Yipes/Syndesis Integrate Provisioning Plans

Yipes Communications Inc. this week announced it will be using software from Syndesis Ltd. to help give its customers the ability to order, set up, and be billed for services via point-and-click menus on the Web.

But, as with most self-provisioning stories, there's a catch: It's still much work -- and many months -- away from reality.

To date, only a few companies have been able to surmount the obstacles involved in creating any kind of self-provisioning capabilities, let alone those that enable IP-based optical networks (see Cablevision Pioneers Self Provisioning). The effort requires a massive amount of costly application integration, as well as the creation of special software that can activate IP services across multivendor nets.

Yipes won't be spared any of this hassle. It has the money for the project (it's garnered over $91 million in funding so far), but it's got a lot of work to do. First off, it must integrate its existing management, billing, and sales support software tools -- which Yipes has been collecting for months from a variety of vendors, including Concord Communications Inc. (Nasdaq: CCRD), Hewlett-Packard Co. (NYSE: HWP), Jyra Research Inc. (OTC BB: JYRA.OB), Lucent Technologies Inc. (NYSE: LU), Micromuse Inc. (Nasdaq: MUSE), Remedy Corp. (Nasdaq: RMDY), Portal Software Inc. (Nasdaq: PRSF), and Siebel Systems Inc. (Nasdaq: SEBL).

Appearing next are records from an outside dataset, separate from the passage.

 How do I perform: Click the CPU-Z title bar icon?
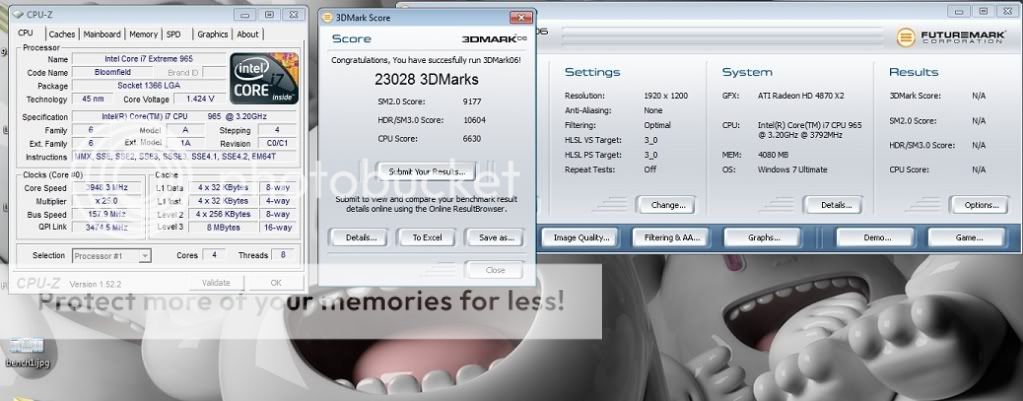coord(11,15)
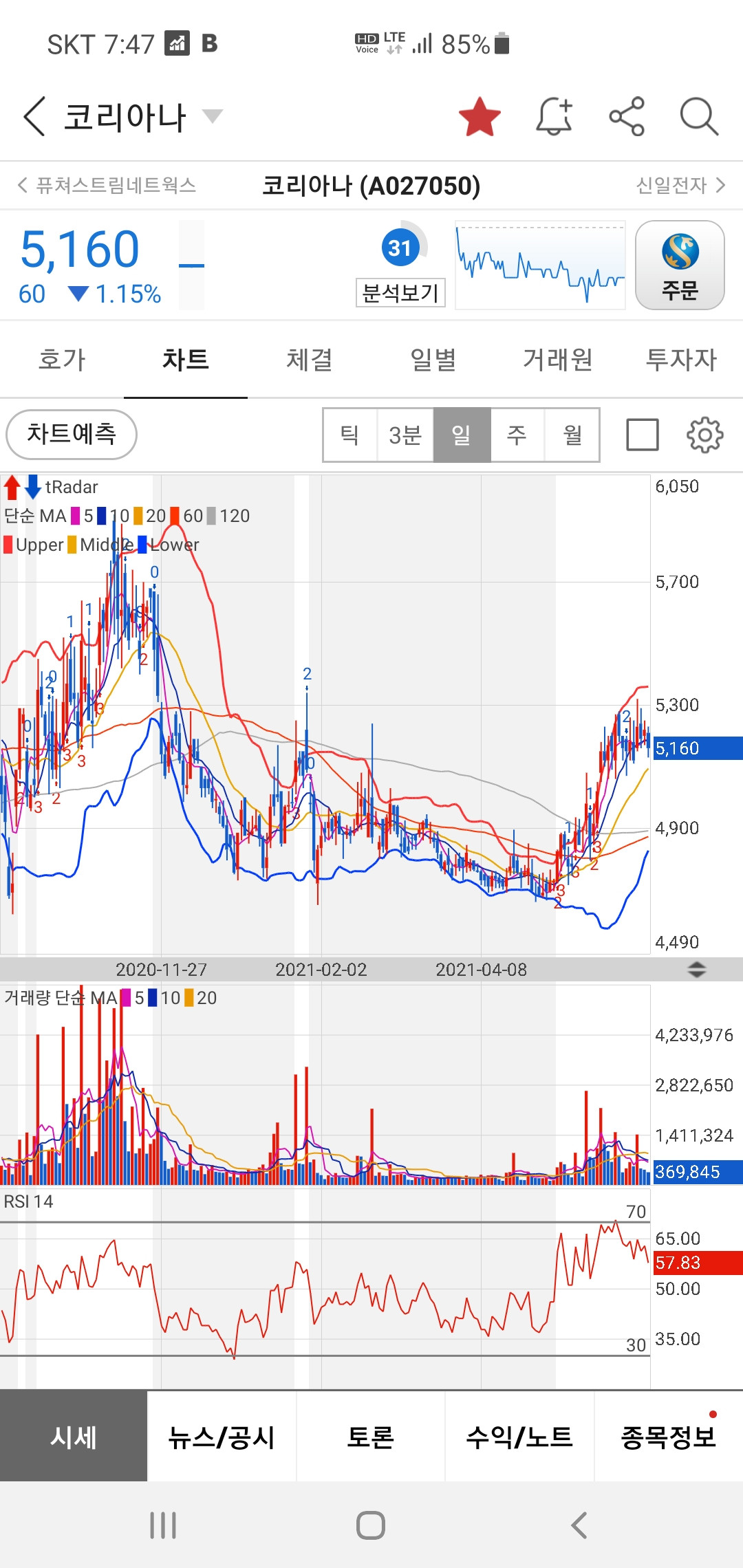Open the search magnifier icon
The width and height of the screenshot is (743, 1568).
699,117
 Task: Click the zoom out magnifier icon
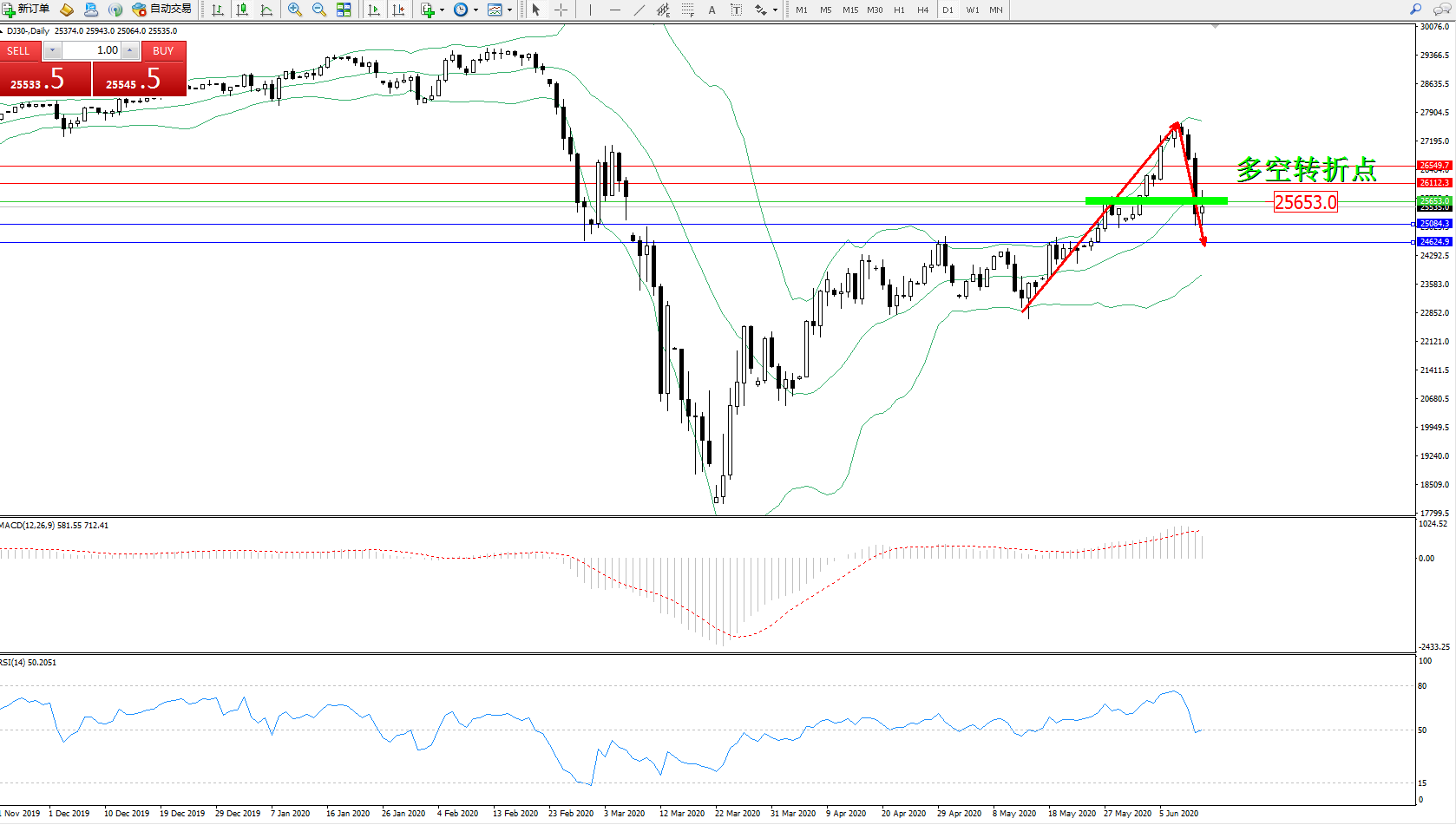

Futhermore, some items are missing: Specifically, Yipes needs to buy a usage-based billing package, which would enable customers to order and be billed dynamically for only the IP bandwidth they used. (The Portal system only offers summary bills; it can't track usage.) Today, Yipes customers can view their network utilization and the performance of their services via the Web, but they can't place orders or change anything about their services.

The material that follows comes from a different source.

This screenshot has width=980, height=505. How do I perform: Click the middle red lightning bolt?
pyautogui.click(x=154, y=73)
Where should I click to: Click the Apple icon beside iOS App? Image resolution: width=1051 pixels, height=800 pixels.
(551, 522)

Besides integrating the right products, Yipes also needs to provide interactive capabilities where needed and a GUI with links to all of the third-party software products involved. Here it's sharing part of the work with another company. "We have a prototype of our front-end system working on site," says VP of network architecture Kamran Sistanizadeh.

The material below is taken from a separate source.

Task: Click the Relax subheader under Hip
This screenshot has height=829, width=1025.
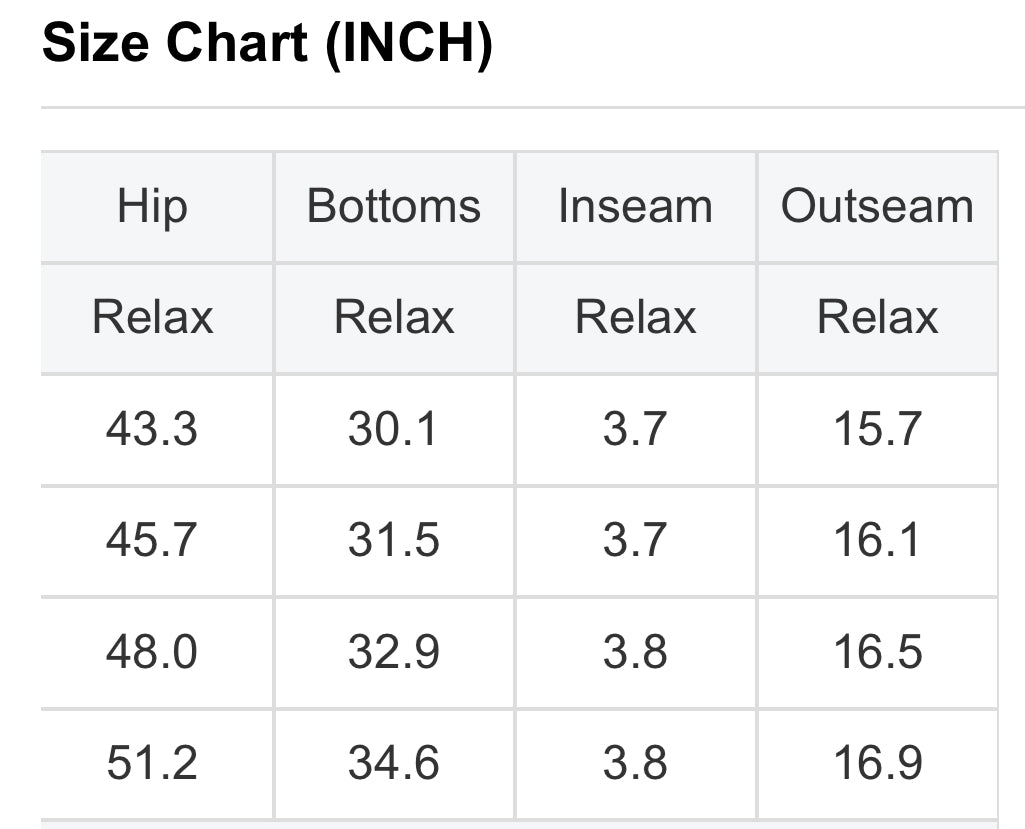Action: [152, 318]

Sistanizadeh won't say exactly who's working with Yipes on this front-end project, but he says he'll announce a relationship with Eftia OSS Solutions within a few weeks. Eftia is a Canadian startup that just garnered $33 million in funding and specializes in creating and integrating telecom order-entry and other so-called operations support systems (OSSs).

On its side, Syndesis must extend its NetProvision software to support the hardware in Yipes's network. Today, NetProvision sets up IP-based services end to end, using configuration commands for multivendor gear, including products from Cisco Systems Inc. (Nasdaq: CSCO), Copper Mountain Networks Inc. (Nasdaq: CMTN), Lucent, Nortel Networks Corp. (NYSE/TSE: NT), and Sycamore Networks Inc. (Nasdaq: SCMR). But Yipes's network is based on edge switches from Extreme Networks Inc. (Nasdaq: EXTR) and core routers from Juniper Networks (Nasdaq: JNPR).

Both Syndesis and Yipes say the work should be easy to complete -- a matter of adding a few SNMP commands linking the new gear to NetProvision. Well, maybe. Syndesis in June announced it would integrate NetProvision with Sycamore's SILVX management system, but it hasn't yet gotten into the hands of Sycamore customers, including the likes of Enron Corp. (NYSE: ENR) and Williams Communications Group (NYSE: WCG). (Sycamore says that will happen before the end of this quarter.)

Incidentally, the cost of NetProvision is high enough to reflect the difficulty of integrating it anywhere: Sycamore customers can expect to pay from $300,000 to $1 million directly to Syndesis in order to be able to provision their lambda-based networks with SILVX. (This cost is additional to the $100,000 minimum required to get Sycamore's base package for provisioning multivendor nets.)

Despite the challenges and expenses, both Yipes and Syndesis seem to be ahead of the curve when it comes to the overall state of self-provisioning for optical services based on multivendor gear. Other vendors are working on the problem, but haven't gotten very far. Lucent, for instance, announced a relationship in June with ISPSoft Inc., which makes IP provisioning software. But Lucent says that product is still in beta, with no multivendor optical capabilities available.